## DOCUMENT PASSAGE
[Start of Attachment]
Region IV Update (Jul-Dec 2019): Closing a Chapter

This is my last Quickening article in my current six-year role as the Region IV Representative. I wanted to say thank you for the honor of serving in this role—I have been the liaison to varied groups (DAM education track/CAME, DOME, SANMS) and supported varied task forces throughout my tenure in this role. I have truly appreciated being able to share perspectives from Region IV’s varied communities such as our students, boots-on-the-ground midwives, administrators, educators, retired midwives, and the women and clients we serve. There have been varied perspectives as we are a diverse group—and I have truly attempted to listen, absorb, and represent the varied aspects. There have been many midwifery challenges over these six years, and I have been so proud to have been on the ACNM BOD as we faced them. The ACNM BOD along with the amazing National Office have faced things and changed directions when and as needed—not always easy decisions. The response to the varied membership needs during this unprecedented time with COVID-19 is an example of their leadership and I have been proud to serve alongside them.
[End of Attachment]
## EXTRACTED DATA
[Start of Attachment]
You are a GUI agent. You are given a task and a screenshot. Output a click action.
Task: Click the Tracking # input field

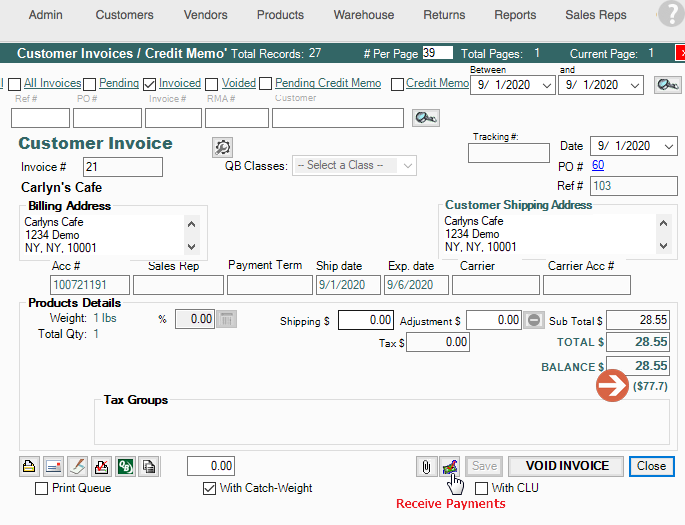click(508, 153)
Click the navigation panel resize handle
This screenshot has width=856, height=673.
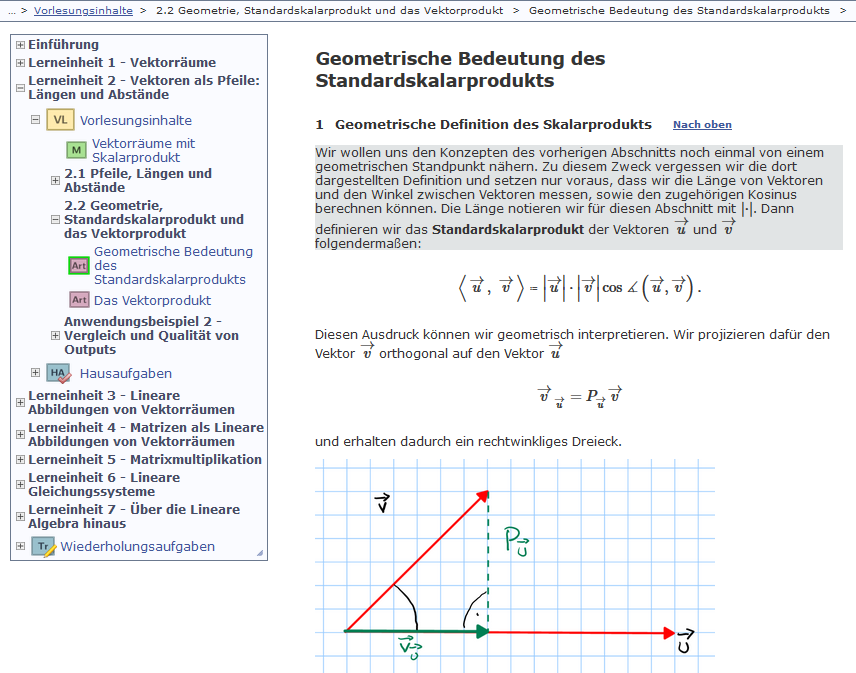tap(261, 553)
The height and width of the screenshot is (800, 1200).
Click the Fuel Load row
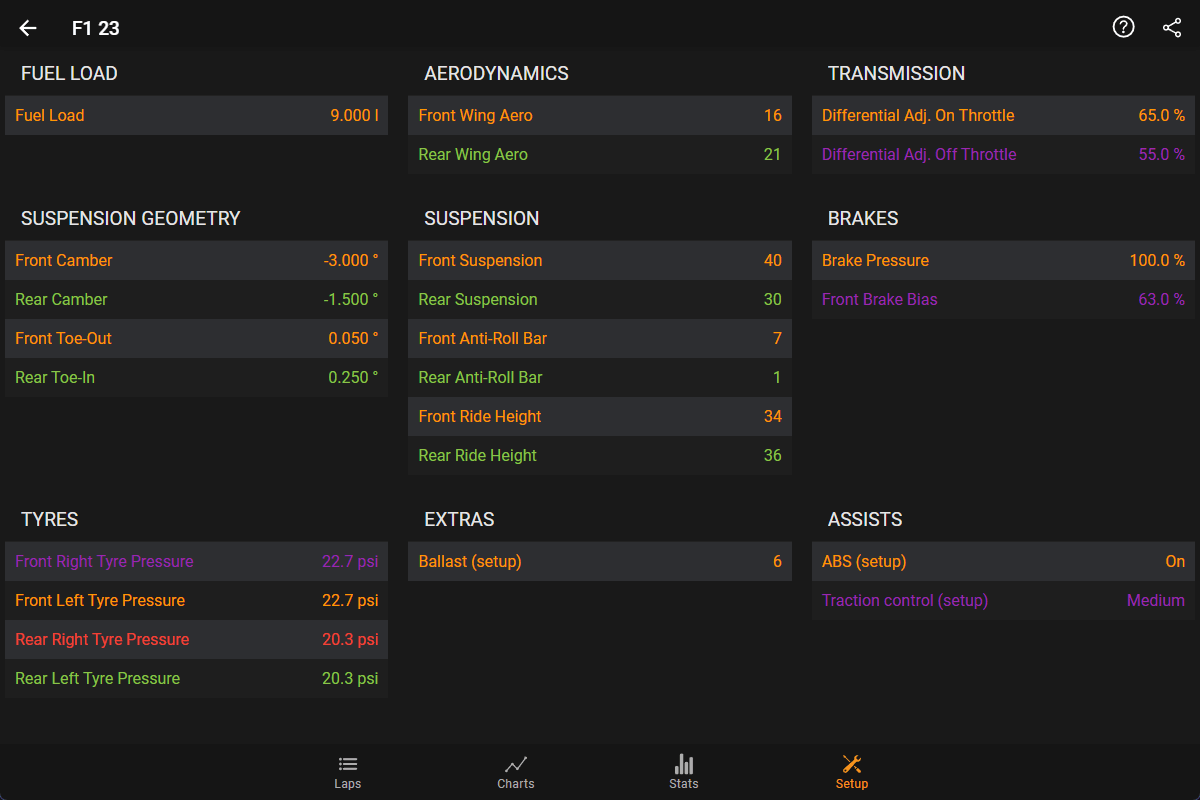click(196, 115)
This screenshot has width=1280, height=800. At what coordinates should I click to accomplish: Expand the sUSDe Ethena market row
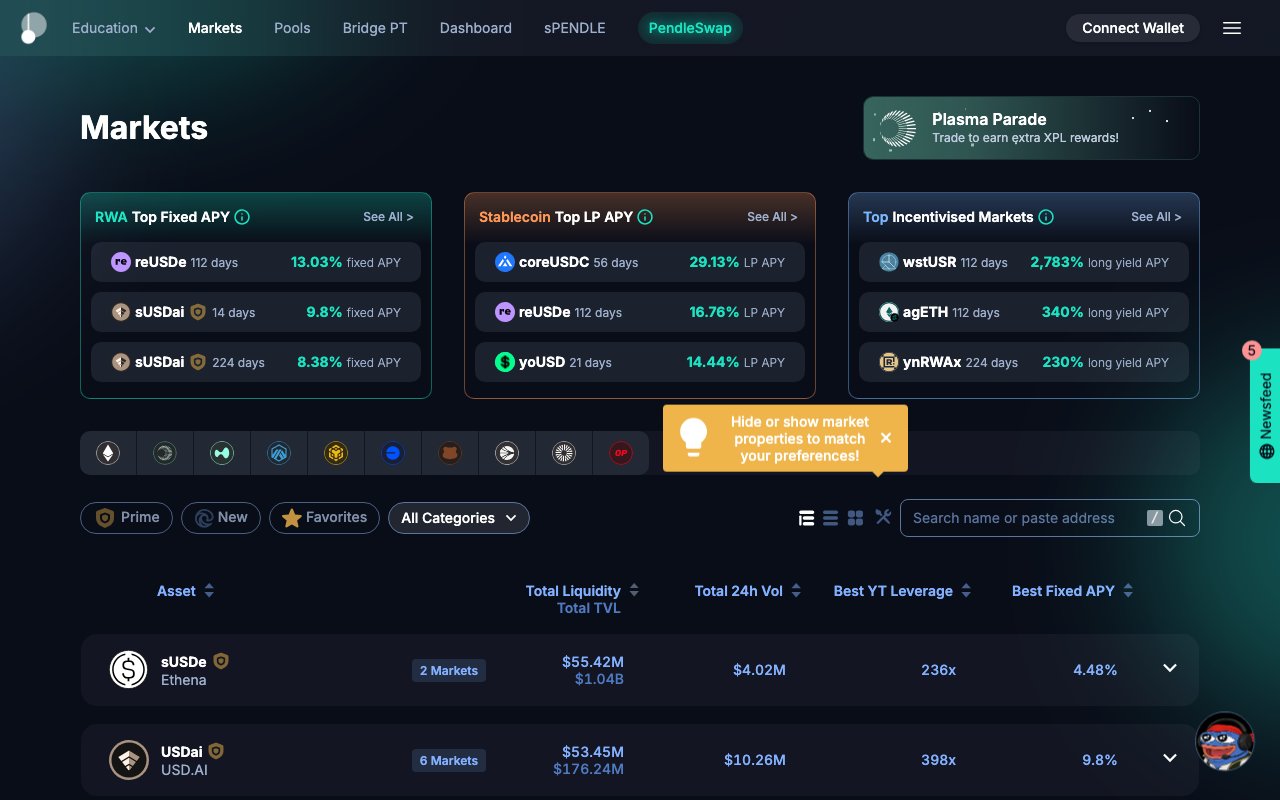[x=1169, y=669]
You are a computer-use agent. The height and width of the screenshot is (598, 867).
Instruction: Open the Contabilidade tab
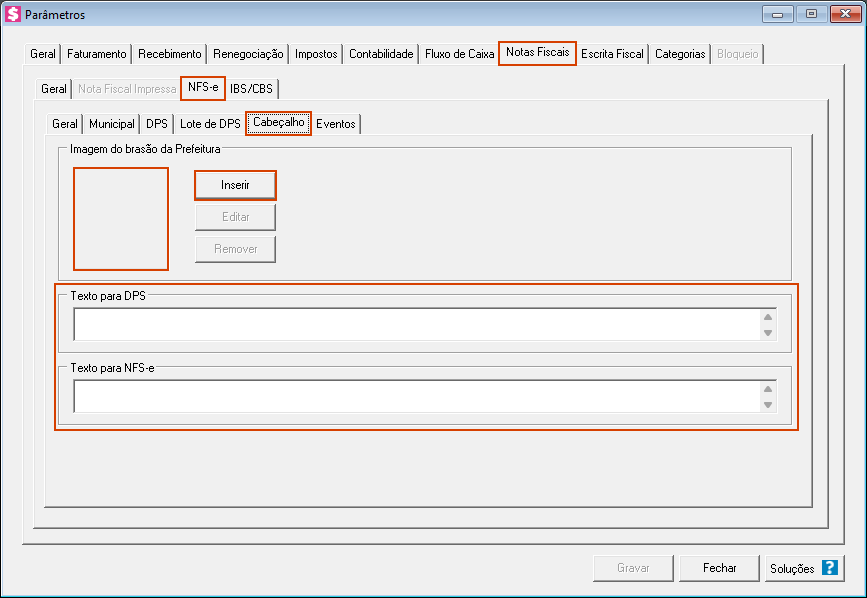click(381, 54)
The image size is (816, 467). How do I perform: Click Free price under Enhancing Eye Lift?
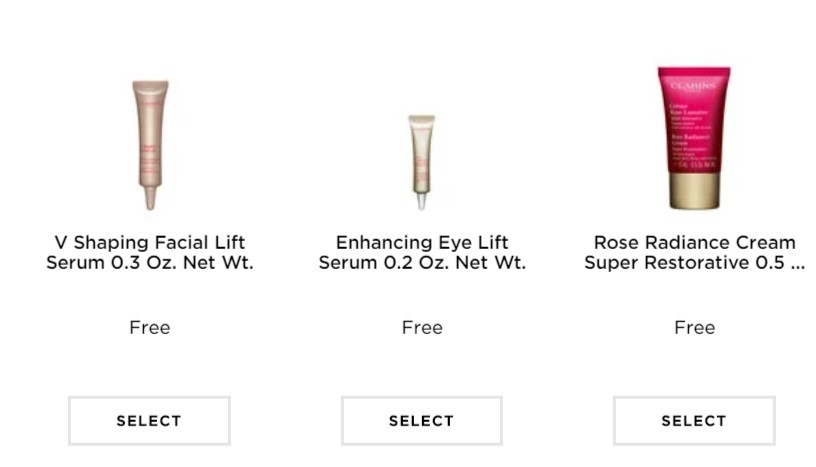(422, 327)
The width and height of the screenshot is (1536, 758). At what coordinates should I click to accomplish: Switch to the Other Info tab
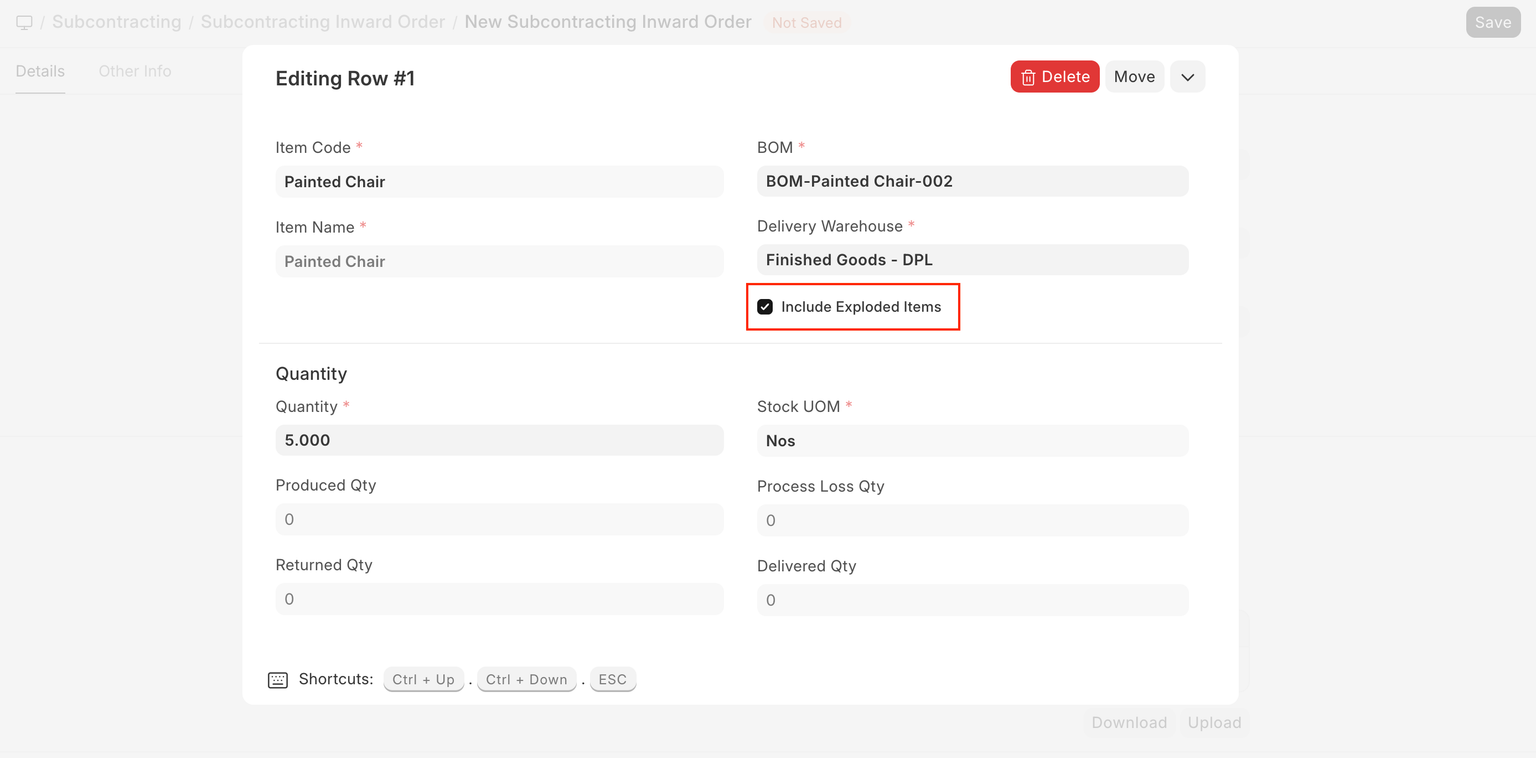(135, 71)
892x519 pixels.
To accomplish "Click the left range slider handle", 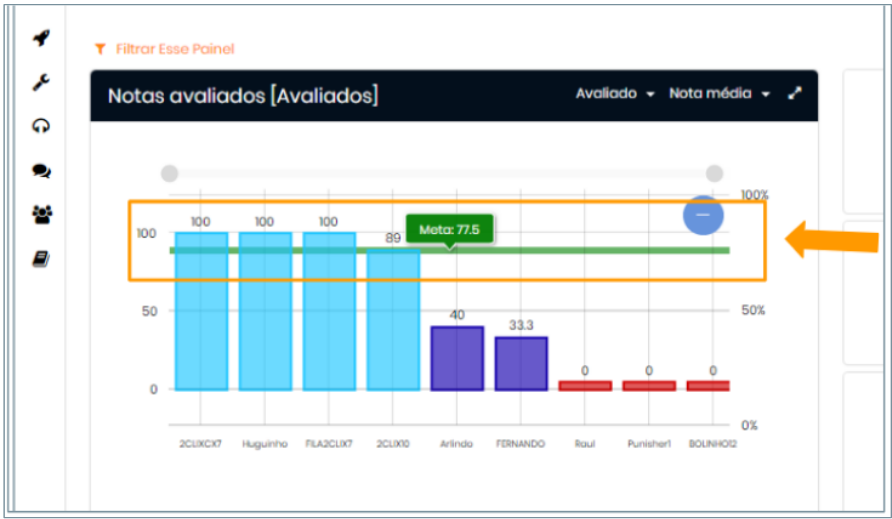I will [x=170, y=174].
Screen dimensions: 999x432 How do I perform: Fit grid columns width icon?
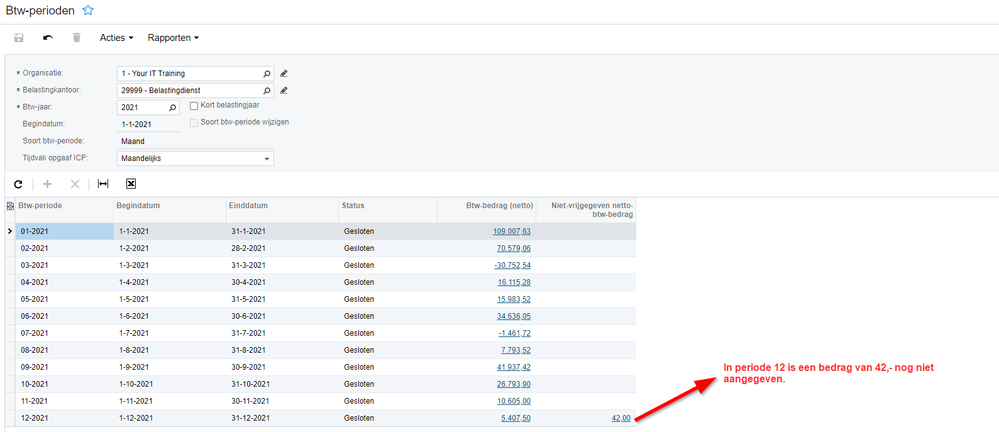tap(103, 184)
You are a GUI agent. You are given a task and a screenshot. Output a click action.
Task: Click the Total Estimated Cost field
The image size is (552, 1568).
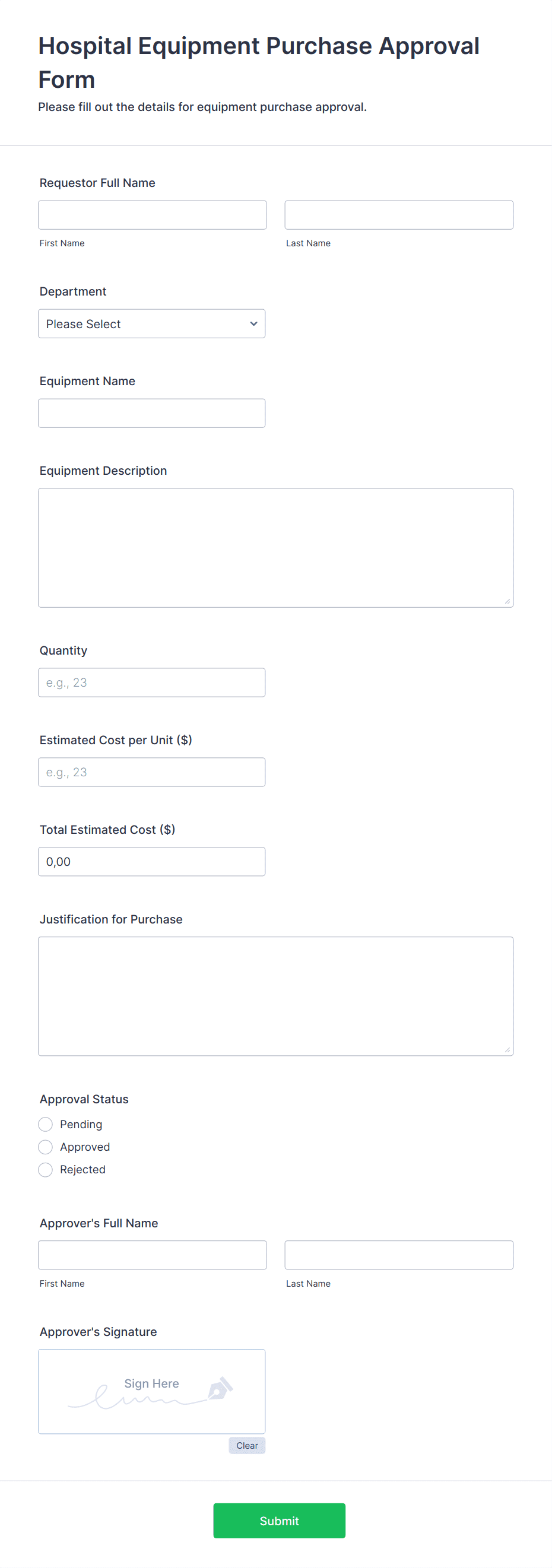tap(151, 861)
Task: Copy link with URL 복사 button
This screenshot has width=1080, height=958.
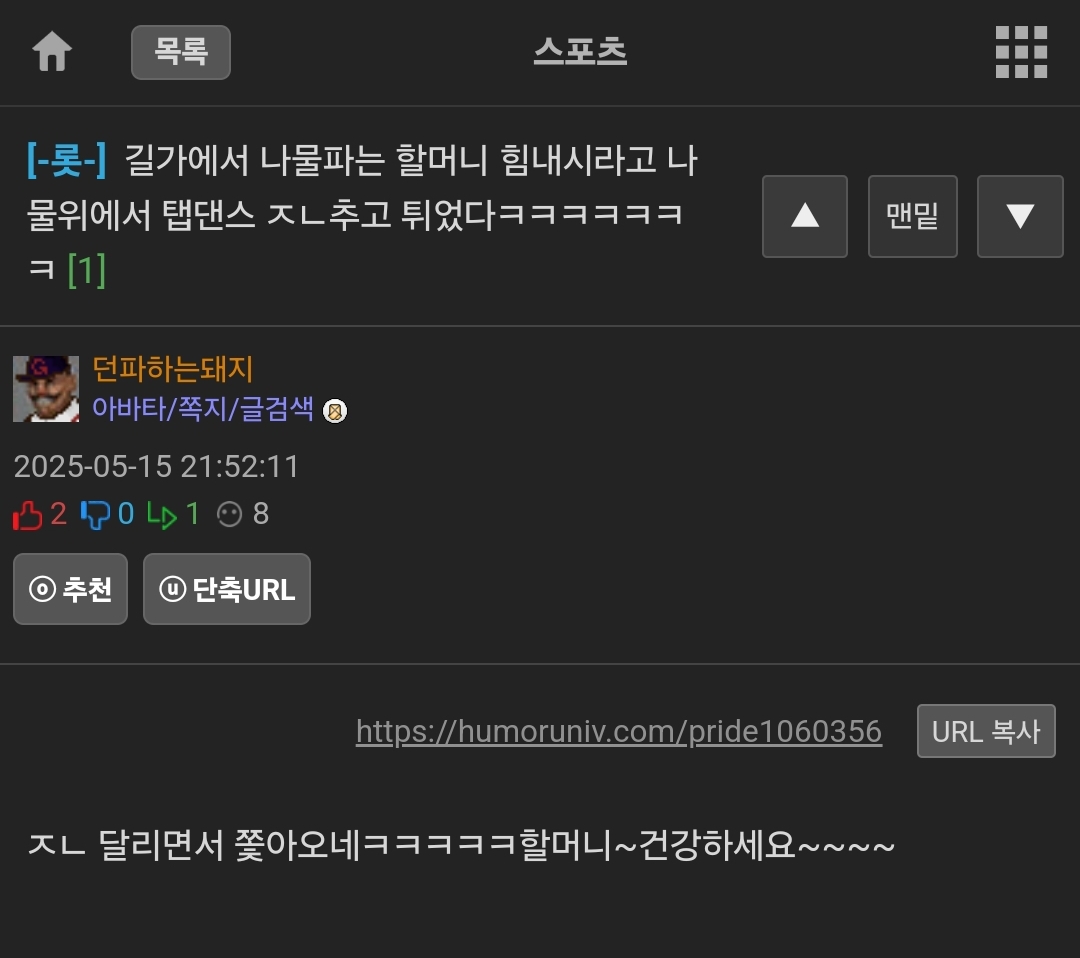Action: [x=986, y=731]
[End of Attachment]
## EXERCISE
Say whether each statement agrees with the Region IV update, answering yes or no and quoting the deciding words of the text: 1. The writer's role as Region IV Representative lasted six years. 2. The writer served as liaison to DOME. 3. The writer says the ACNM BOD's decisions were always easy. The records are separate material and have nothing to do with the Region IV update.

## RESULT OF THE TASK
1. Yes: "my current six-year role as the Region IV Representative"
2. Yes: "I have been the liaison to varied groups (DAM education track/CAME, DOME, SANMS)"
3. No: "not always easy decisions"